Overview
Apache Arrow’s type system provides a rich, hierarchical abstraction for representing data types across different programming languages and runtimes. The type system enables:
- Binary interoperability between different Arrow implementations
- Zero-copy data sharing across language boundaries (e.g., Python ↔ Java)

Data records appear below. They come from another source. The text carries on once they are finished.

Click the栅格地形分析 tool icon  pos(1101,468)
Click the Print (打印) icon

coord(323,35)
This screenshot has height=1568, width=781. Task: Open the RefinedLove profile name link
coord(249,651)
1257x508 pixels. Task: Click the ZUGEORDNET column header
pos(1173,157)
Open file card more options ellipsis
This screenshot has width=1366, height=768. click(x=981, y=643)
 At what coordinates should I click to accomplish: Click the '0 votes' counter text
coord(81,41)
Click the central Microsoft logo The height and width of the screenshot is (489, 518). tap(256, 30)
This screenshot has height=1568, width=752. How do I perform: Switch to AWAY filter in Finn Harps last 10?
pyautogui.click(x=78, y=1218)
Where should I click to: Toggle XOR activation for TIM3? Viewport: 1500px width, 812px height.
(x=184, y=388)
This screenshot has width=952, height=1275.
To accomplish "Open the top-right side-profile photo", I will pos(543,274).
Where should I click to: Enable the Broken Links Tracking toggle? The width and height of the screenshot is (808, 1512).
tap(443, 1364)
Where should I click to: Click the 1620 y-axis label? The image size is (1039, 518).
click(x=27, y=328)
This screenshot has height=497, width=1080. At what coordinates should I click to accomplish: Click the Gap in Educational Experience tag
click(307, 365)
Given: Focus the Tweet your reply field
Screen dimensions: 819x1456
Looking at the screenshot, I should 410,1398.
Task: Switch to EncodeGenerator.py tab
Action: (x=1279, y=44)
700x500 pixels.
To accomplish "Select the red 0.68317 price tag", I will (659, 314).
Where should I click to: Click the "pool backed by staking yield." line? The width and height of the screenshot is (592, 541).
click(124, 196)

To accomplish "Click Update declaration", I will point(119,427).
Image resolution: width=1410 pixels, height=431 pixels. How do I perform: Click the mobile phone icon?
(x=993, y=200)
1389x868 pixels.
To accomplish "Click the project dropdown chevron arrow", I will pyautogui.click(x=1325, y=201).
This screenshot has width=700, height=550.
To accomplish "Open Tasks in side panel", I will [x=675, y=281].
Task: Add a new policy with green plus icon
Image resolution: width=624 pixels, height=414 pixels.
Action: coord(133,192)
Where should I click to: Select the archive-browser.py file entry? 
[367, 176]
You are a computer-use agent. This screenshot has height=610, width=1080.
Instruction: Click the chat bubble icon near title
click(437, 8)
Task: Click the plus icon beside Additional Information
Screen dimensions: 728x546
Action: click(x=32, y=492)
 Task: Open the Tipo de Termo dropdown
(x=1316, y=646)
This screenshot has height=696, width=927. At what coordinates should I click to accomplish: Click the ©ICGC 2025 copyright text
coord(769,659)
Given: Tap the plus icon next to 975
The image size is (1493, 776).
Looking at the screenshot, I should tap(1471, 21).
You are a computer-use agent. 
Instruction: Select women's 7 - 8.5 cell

- Compile-time and runtime polymorphism through multiple representation forms
- Type-safe generic programming via type traits and template metaprogramming
Arrow types can be represented in three complementary ways:
1. DataType Instances (Runtime)
The most flexible form - a polymorphic instance representing any type:
// From cpp/src/arrow/type.h
class DataType : public std::enable_shared_from_this<DataType> {
public:
explicit DataType(Type::type id);
// Type identity and comparison
Type::type id() const { return id_; }
bool Equals(const DataType& other, bool check_metadata = false) const;
// Type introspection
virtual std::string ToString(bool show_metadata = false) const = 0;
virtual std::string name() const = 0;
// Physical layout
virtual DataTypeLayout layout() const = 0;
virtual int bit_width() const { return -1; }
// Nested types
const std::shared_ptr<Field>& field(int i) const;
const FieldVector& fields() const { return children_; }
int num_fields() const;
// Visitor pattern
Status Accept(TypeVisitor* visitor) const;
protected:
Type::type id_;
FieldVector children_; // For nested types
};
Use cases: Function arguments, polymorphic containers, dynamic type handling
void ProcessData(const std::shared_ptr<DataType>& type) {
// Works with any Arrow type at runtime
if (type->id() == Type::TIMESTAMP) {
auto ts_type = std::static_pointer_cast<TimestampType>(type);
TimeUnit::type unit = ts_type->unit();
}
}
2. Type::type Enum (Compile-Time)
A lightweight enum for efficient switching:
enum class Type::type {
NA, // Null type
BOOL, // Boolean
INT8, INT16, INT32, INT64,
UINT8, UINT16, UINT32, UINT64,
FLOAT, DOUBLE,
STRING, BINARY,
TIMESTAMP, DATE32, DATE64,
LIST, STRUCT, MAP,
// ... and more
};
// Usage in performance-critical code
switch (type->id()) {
case Type::INT32:
// Handle int32 case
break;
case Type::TIMESTAMP:
// Handle timestamp case
break;
// ...
}
Use cases: Fast type dispatch, switch statements, non-polymorphic code
3. Concrete Type Classes (Template)
Type-specific classes for compile-time specialization:
// Example concrete types
class Int32Type : public FixedWidthType {
using c_type = int32_t;
static constexpr Type::type type_id = Type::INT32;
int bit_width() const override { return 32; }
};
class TimestampType : public FixedWidthType {
using c_type = int64_t;
TimestampType(TimeUnit::type unit, std::string timezone = "")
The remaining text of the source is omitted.